От немца, пока на земле он живет.
Их величествам будет почет.
Карета в шесть упряжей, в коронках,
Кони в черных султанах, в попонках,
Высоко на козлах, с кнутом, в креп-де-шине,
Плачущий кучер, — так будет в Берлине.
На место казни монарх подвезен
И верноподданно там казнен.
В борьбе революции с контрреволюцией побеждает последняя. В 1849 году революционные силы разбиты и разрознены, отдельные неорганизованные восстания подавлены. В глубокой скорби Гейне разражается одним из сильнейших своих стихотворений, носящим хронологическую дату в виде заглавия: «В октябре 1849 года»:
Стих шторм, что воздух рвал, свистя.
Вновь стало тихо в каждой щелке;
Народ германский, как дитя,
Рождественской вновь радуется елке.
Реакция наступает по всем линиям: «последний форт свободы пал и кровью Венгрия исходит». Но Гейне завидует мадьярам, сраженным в борьбе за национальную независимость:
Но в этот раз, свиреп и яр,
Бык заключил союз с Медведем;
Ты пал, — но не тоскуй, мадьяр:
И худший стыд знаком твоим соседям.

Исходные данные:
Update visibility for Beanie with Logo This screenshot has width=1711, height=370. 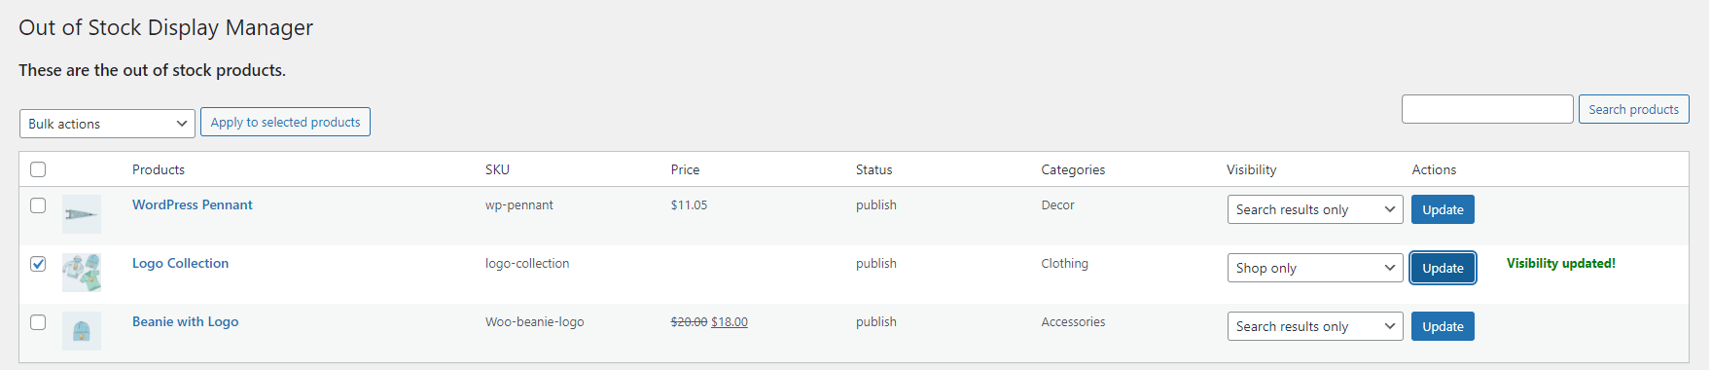point(1443,326)

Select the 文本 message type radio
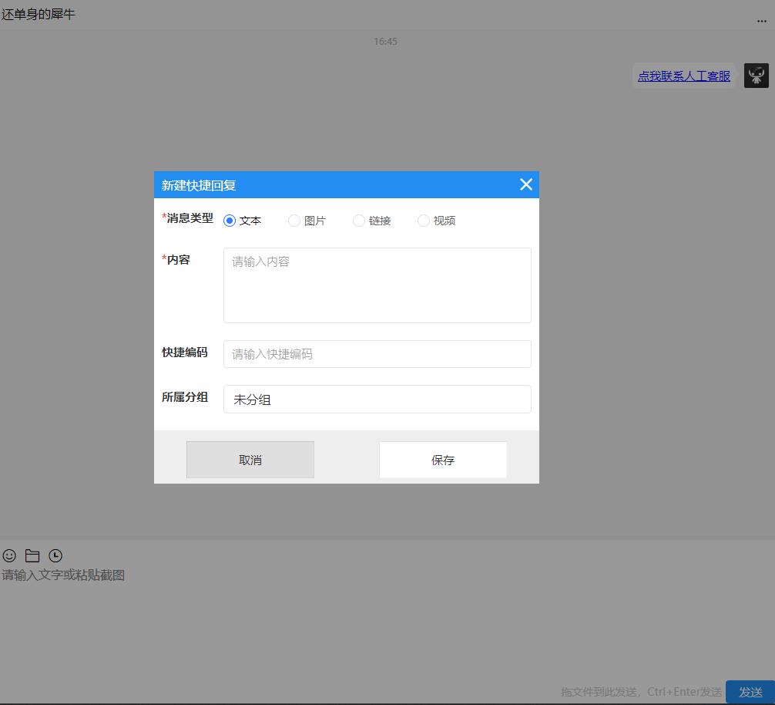coord(228,220)
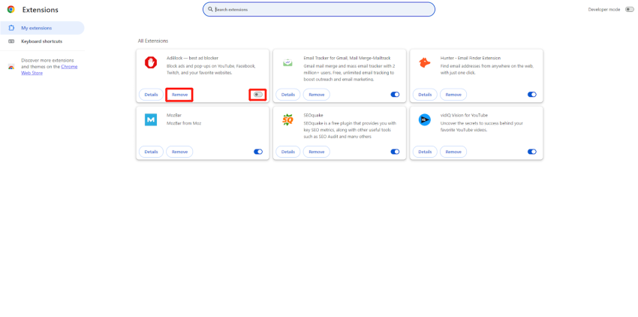Image resolution: width=638 pixels, height=317 pixels.
Task: Disable the vidIQ Vision toggle
Action: point(531,152)
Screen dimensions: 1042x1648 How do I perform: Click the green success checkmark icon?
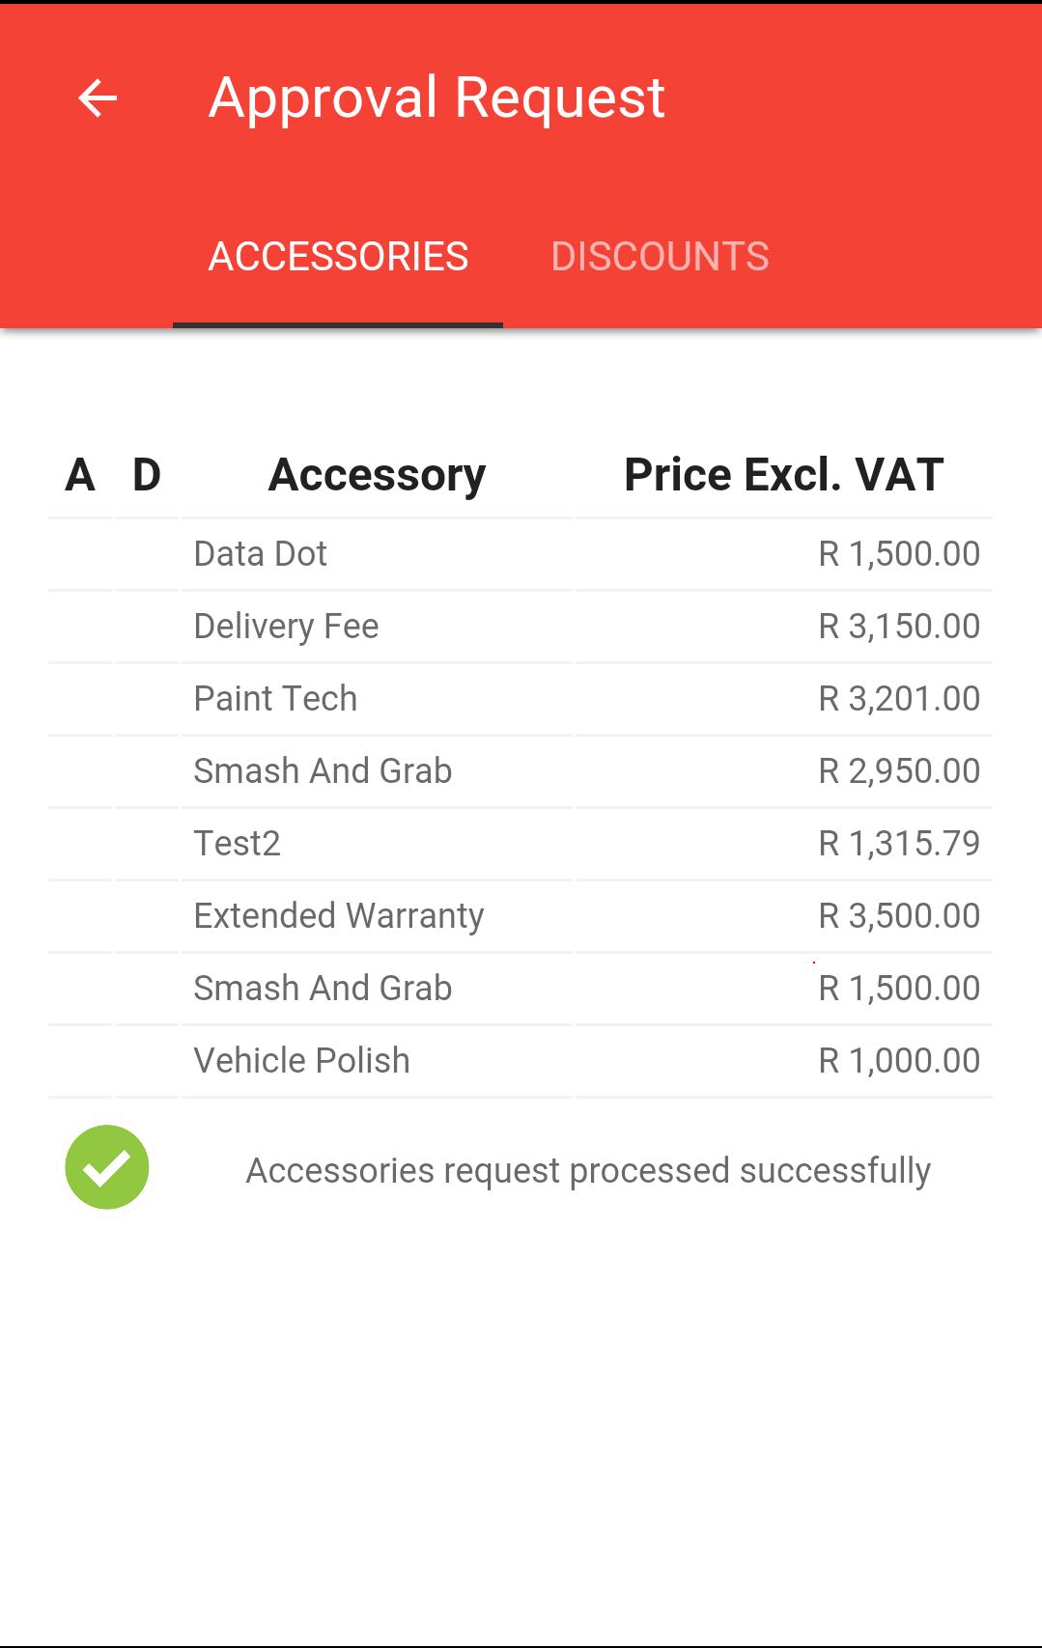pyautogui.click(x=107, y=1167)
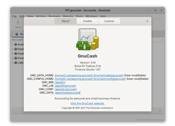Click the Accounts tab bank icon
This screenshot has height=126, width=175.
point(17,34)
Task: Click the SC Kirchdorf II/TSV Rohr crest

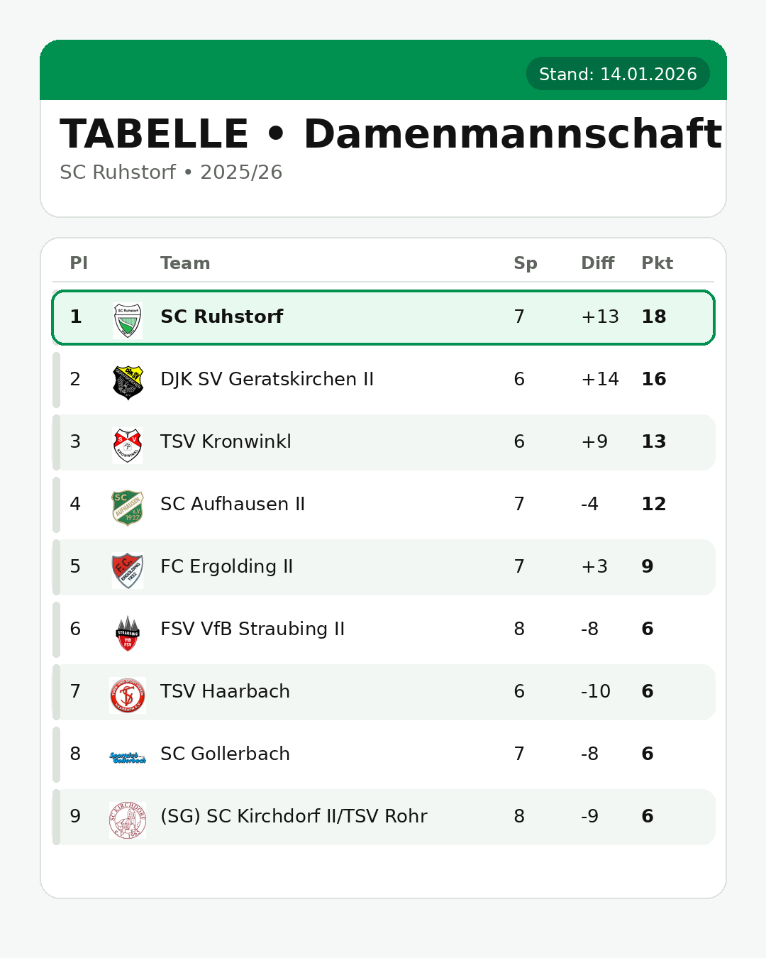Action: pos(128,820)
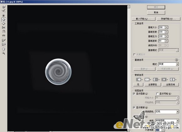182x132 pixels.
Task: Select the Forward Warp tool
Action: click(x=4, y=7)
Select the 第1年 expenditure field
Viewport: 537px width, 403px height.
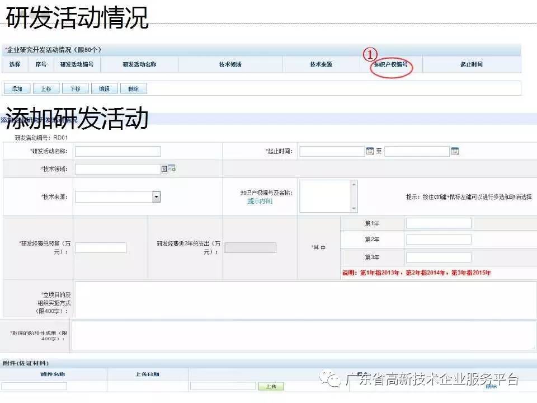click(x=439, y=223)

Цель задания:
Допишите продолжение текста о Гейне, начиная сразу после строки «И худший стыд знаком твоим соседям». Записи получены из другого источника.

Ответ на задание:
Ты обречен был честно пасть
К ногам животных, все ж могучих,
А мы, мы отданы во власть
Волков, свиней и грязных псов вонючих.
«Быки и медведи» прибегли к грубой силе для того, чтобы подавить революцию, и вот:
Лай, хрюканье и вой, — едва
Снести победный смрад умею;
Но стой, больной поэт: слова
Тебя волнуют, помолчать — умнее.
Однако Гейне не мог молчать. Надрываясь, он неустанно посылал свои отравленные желчью стрелы, он чувствовал себя бойцом за прежнее дело, бойцом непобежденным, с оружием, не вырванным из его рук. В стихотворении «Enfant perdu» он подводит итоги своей боевой деятельности:
В борьбе за волю, не смыкая вежды,
Я на посту держался тридцать лет;
Я на победу не имел надежды,
Я знал, что мне не возвратиться, — нет!
Так я стоял, в руках ружье сжимая,
И если слышал: наглый враг идет —
Я хорошо стрелял, и пуля злая
Впивалася в его тупой живот.
Порою же могло это случиться,
Что враг лихой стрелять умел, как я,
Тогда, тогда, — ах, мне ль того стыдиться, —
Зияли раны, кровь текла моя.
Свободен пост. Покрыли раны тело.
Один упал, — другие, место вам!
Но я — не побежден. Оружье цело!
Все цело, — только сердце пополам!
3
Февральская революция 1848 года принесла два удара Гейне.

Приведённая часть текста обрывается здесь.